Юрий Григорьевич Медведев
    Холодный ветер раскачивает скрипящую форточку, отворенную в окне низенького, почерневшего дома. В комнате, оклеенной замасленными обоями, за круглым столом, покрытом застиранной скатертью, сидит извозчик Михаил. Он пьёт чай, а его жена, худая баба Настасья, засучив рукава, возится у печки.
— Все мужики  в таксомотор подались, а ты всё на кобыле, — говорит она.
Михаил молчит, берет кусочек сахара, отколотый от замусоленной сахарной головы, поворачивает ветку крана пузатого самовара, потом долго болтает ложку в стакане.
— С голодухи скоро помрем, — добавляет жена.
     Покончив с нехитрым завтраком, Михаил подходит к Настасье, берет за плечи. Но она не отвечает ему лаской. Он машет рукой и выходит из дому.
     Лошадь оживляется, фырчит и косится на него большим черным глазом. Михаил садится и едет в центр города. Он, да Никифор — последние извозчики в городе.
     Не хочет Михаил бросать своё дело. Врос он в него глубоко, как старое дерево в землю. Вырвать его и тотчас засохнет он. И кажется ему, что хранит его Бог, и земля носит до тех пор, пока есть в его жизни что-то постоянное, искони идущее.
     Дед Михаила тоже был извозчиком, да не простым, а важным — графа возил. Как умер граф, так и запил дед, работал мало, все по кабакам, да по трактирам. И привезла его однажды утром к дому лошадь в санях замерзшего насмерть.
     "Путь к социализму в стране рабочих на автомобиле много короче!" — выкрикивает вывеска на доме культуры. Звенит колокольчик и сбруя, стучат колеса по мостовой, скрипит коляска.   
— Водитель кобылы, водитель кобылы! — дразнят мальчишки. Михаил грозит им плетью и едет дальше. Вспоминает он, как появился в городе первый автомобиль, как не любили тогда его жители и боялись.
     И угораздило Михаила налететь на него в первый же день на полном ходу.

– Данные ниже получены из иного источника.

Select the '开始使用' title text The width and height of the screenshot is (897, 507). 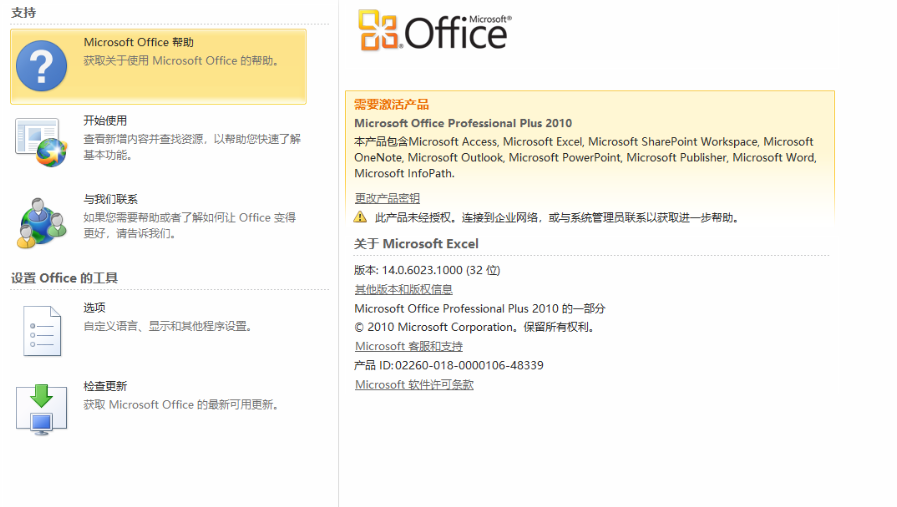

Не разбился он, и лошадь жива осталась, но стекла из авто все вылетели.  Смеялся народ тогда над водителем, подбадривал извозчика, а теперь  дожил Михаил до того, что смеются над ним.
     Приехал он на площадь, встал поодаль  от черных открытых "Фордов", ждет клиентов.
— Дурошлеп, не кнутом корми животное, а евонным кушаньем! — смеется рыжий таксист, скаля железные зубы.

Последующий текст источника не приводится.